Support Questions

Find answers, ask questions, and share your expertise
Celebrating as our community reaches 100,000 members! Thank you!

Should we use RAID with Hadoop?


Super Guru
@Sheetal Sharma

Not for data nodes. For some master nodes processes like Hive Metastore, yes. Also, use RAID for all OS disks, You don't want a node failure just because one OS disk fails.

As for data nodes, they make three copies of data on different machines, so you don't need RAID. In fact, RAID will reduce performance as performance in RAID is determined by the slowest disk. Same with Zookeeper and Quorum journal manager. They have redundant processes running on three different nodes on three different disks, so you don't need RAID.


HDFS clusters do not benefit using RAID for data storage, as the redundancy that RAID provides is not required since HDFS handles it by replicating data on different data nodes.

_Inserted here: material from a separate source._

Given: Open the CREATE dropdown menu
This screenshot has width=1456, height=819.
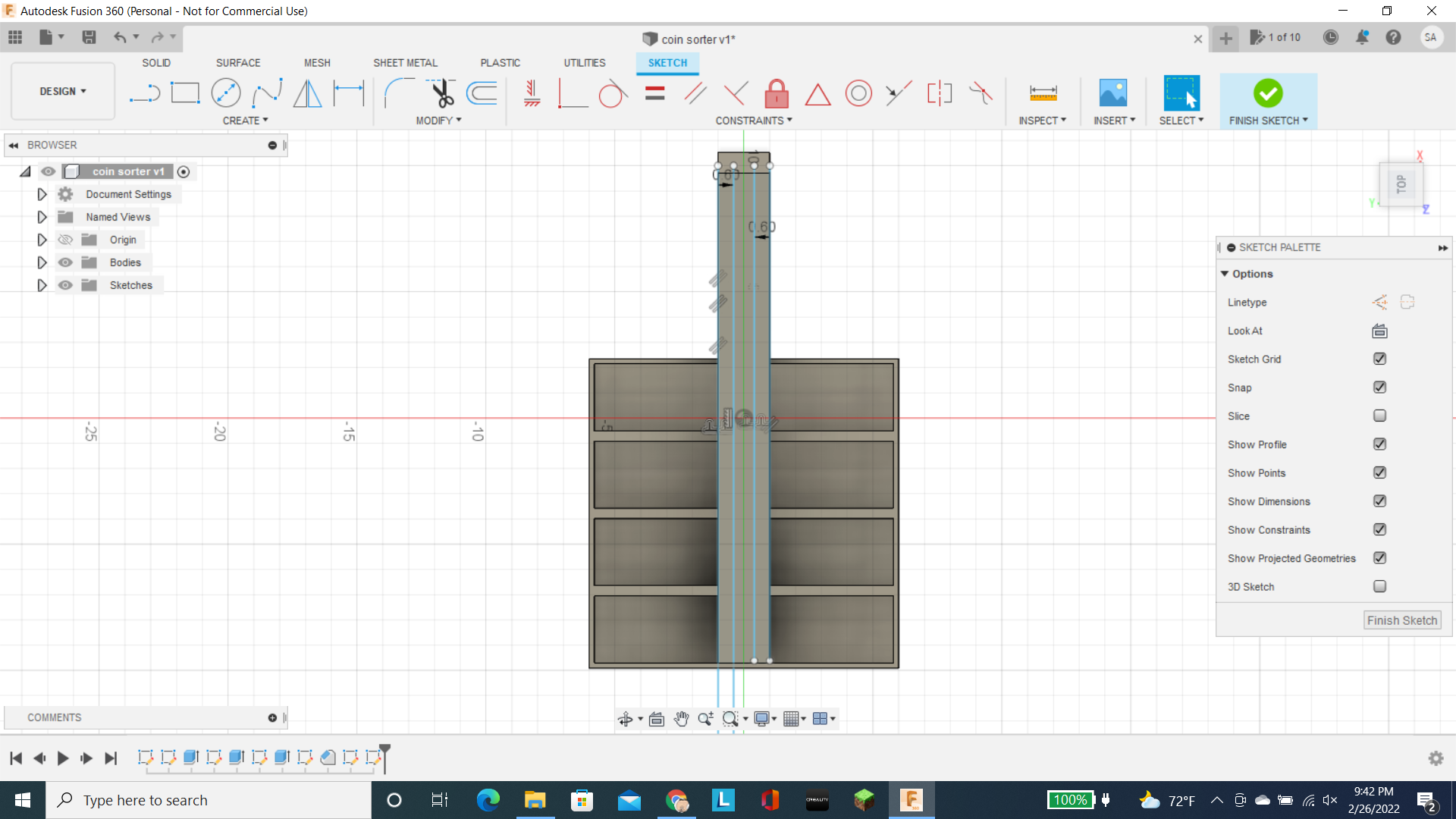Looking at the screenshot, I should point(245,120).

RAID striping used to increase the performance turns out to be slower than the JBOD (Just a bunch of disks) used by HDFS which round-robins across all disks. Its because in RAID, the read/write operations are limited by the slowest disk in the array. In JBOD, the disk operations are independent, so the average speed of operations is greater than the slowest disk.
If a disk fails in JBOD, HDFS can continue to operate with out it, but in RAID if a disk fails the whole array becomes unavailable.

RAID is recommended for NameNode to protect corruptions against metadata.